Bill Sorensen

Personal information
- Full name: William Sorensen
- Born: 6 April 1932 Utui, Vavaʻu, Tonga
- Died: 25 January 1996 (aged 63)

Playing information
- Position: Centre, Five-eighth
Club
| Years | Team | Pld | T | G | FG | P |
|  | Ponsonby |  |  |  |  |  |
Representative
| Years | Team | Pld | T | G | FG | P |
|  | Auckland |  |  |  |  |  |
| 1953–60 | New Zealand | 22 | 3 | 15 | 0 | 39 |
|  | New Zealand Māori |  |  |  |  |  |

Coaching information
Club
| Years | Team | Gms | W | D | L | W% |
|  | Auckland |  |  |  |  |  |
- Source:
- Education: Takapuna Grammar School
- Relatives: Dane Sorensen (nephew) Kurt Sorensen (nephew) Scott Sorensen (grandson)

= Bill Sorensen =

NZ international rugby league footballer

William Sorensen (6 April 1932 – 25 January 1996) was a New Zealand rugby league footballer who represented in the 1954, 1957 and 1960 World Cups.

==Playing career==
Sorensen was a member of the Ponsonby United Rugby League Club and represented Auckland.
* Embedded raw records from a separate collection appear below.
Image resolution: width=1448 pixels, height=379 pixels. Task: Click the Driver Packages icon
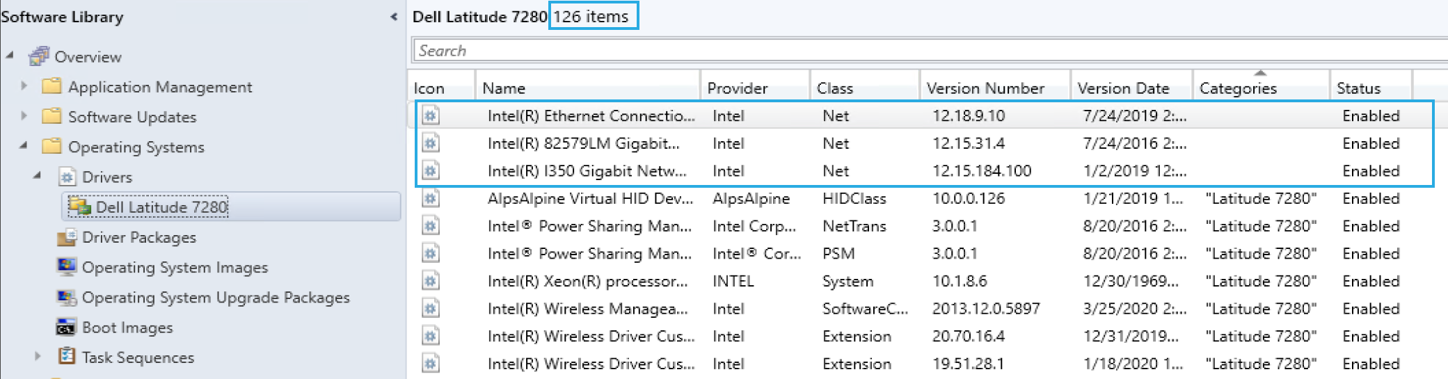pos(67,237)
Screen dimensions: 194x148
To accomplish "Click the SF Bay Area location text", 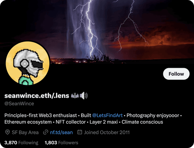I will click(x=25, y=132).
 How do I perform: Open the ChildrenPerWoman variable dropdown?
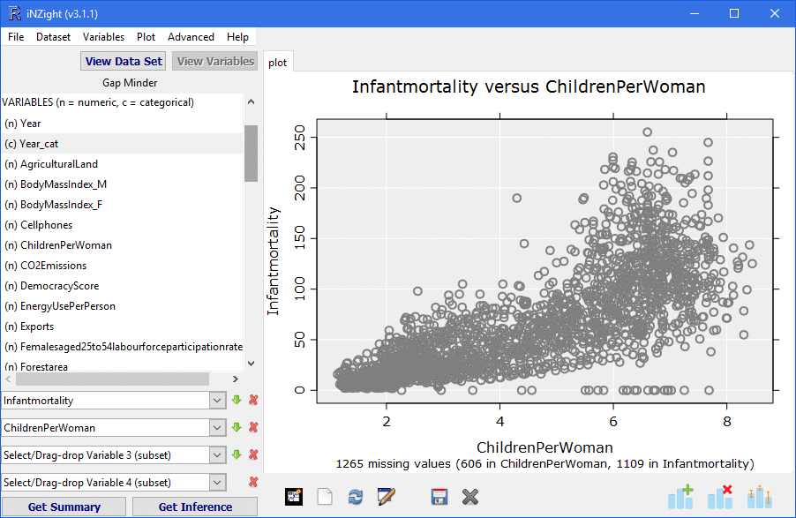(x=218, y=428)
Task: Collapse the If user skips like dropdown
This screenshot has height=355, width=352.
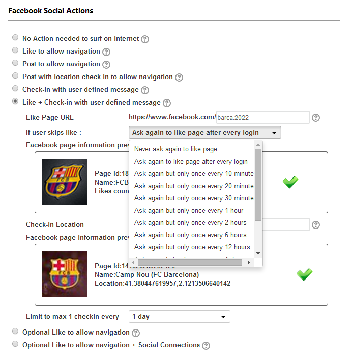Action: [x=205, y=133]
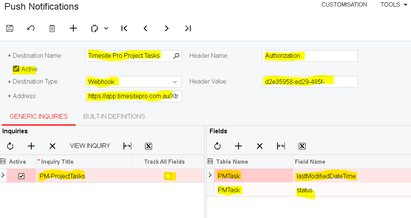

He played in twenty four tests for the New Zealand national rugby league team, including seven games at the 1954, 1957 and 1960 World Cups. He was selected to go on the 1955–56 New Zealand rugby tour of Great Britain and France. After the 1957 World Cup Sorensen played for the Rest of the World against Australia.
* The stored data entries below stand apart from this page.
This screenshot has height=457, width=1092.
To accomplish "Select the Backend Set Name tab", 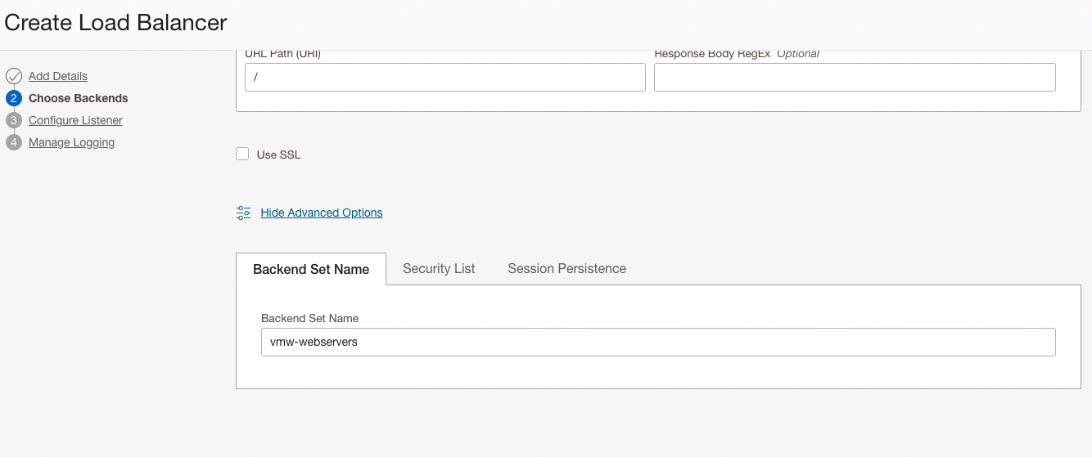I will click(x=311, y=269).
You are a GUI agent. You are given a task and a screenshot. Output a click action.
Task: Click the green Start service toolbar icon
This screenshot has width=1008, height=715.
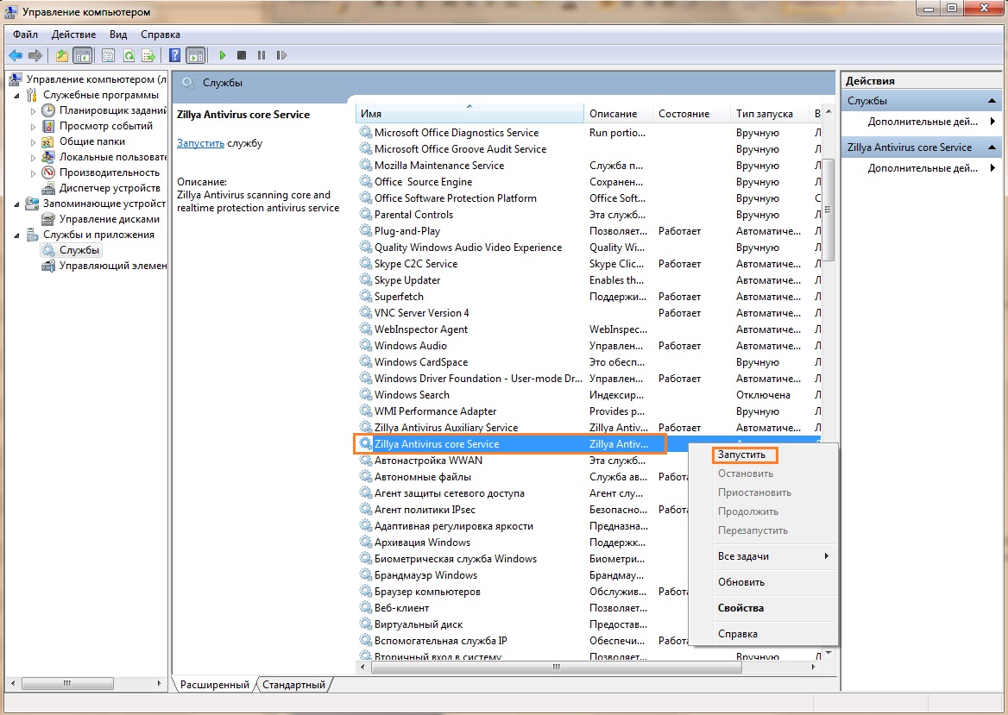click(222, 55)

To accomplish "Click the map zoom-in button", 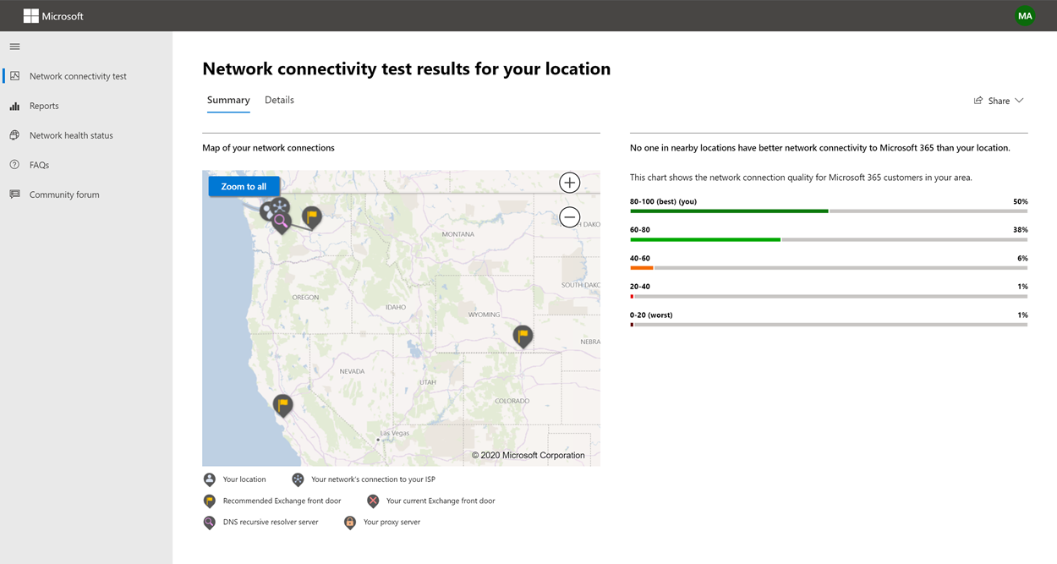I will pos(569,182).
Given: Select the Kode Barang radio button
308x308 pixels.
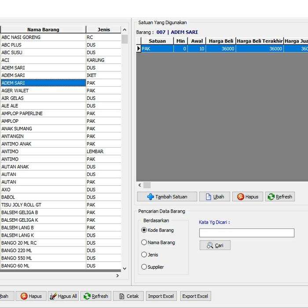Looking at the screenshot, I should 144,230.
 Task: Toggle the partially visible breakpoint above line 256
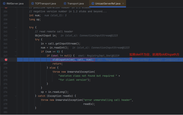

Sorensen also represented the New Zealand Māori side. In this period, players of other Polynesian backgrounds were also selected for the team. He retired following the 1960 World Cup.
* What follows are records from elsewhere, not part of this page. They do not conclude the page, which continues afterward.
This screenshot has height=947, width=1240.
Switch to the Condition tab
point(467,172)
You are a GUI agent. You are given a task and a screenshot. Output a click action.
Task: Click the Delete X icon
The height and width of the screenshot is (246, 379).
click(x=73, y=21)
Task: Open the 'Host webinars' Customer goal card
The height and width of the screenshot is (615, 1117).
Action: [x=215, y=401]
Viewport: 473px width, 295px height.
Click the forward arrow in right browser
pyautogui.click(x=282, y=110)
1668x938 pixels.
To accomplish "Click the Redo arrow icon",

In 1963 Sorensen was player-coach for a New South Wales country team.

==Coaching career==
Sorensen was the Auckland coach when they competed in the grand slam in 1977, defeating Australia, France and Great Britain in a three-week period.

He also served as a selector for the New Zealand national rugby league team.

==Personal life==
Sorensen's brother Dave also played for the Kiwis as did two of his nephews; Dane and Kurt.

Sorensen died in 1996, leaving behind his widow Olga.

His daughter is Debbie Sorensen a prominent Pacific Health leader

Sorensen's grandson is Penrith Panthers and Kiwis forward Scott Sorensen.

==Legacy==
Sorensen was made a life member of the New Zealand Rugby League in 1991.

He was inducted into the New Zealand Rugby League's "Legends of League" in 2000.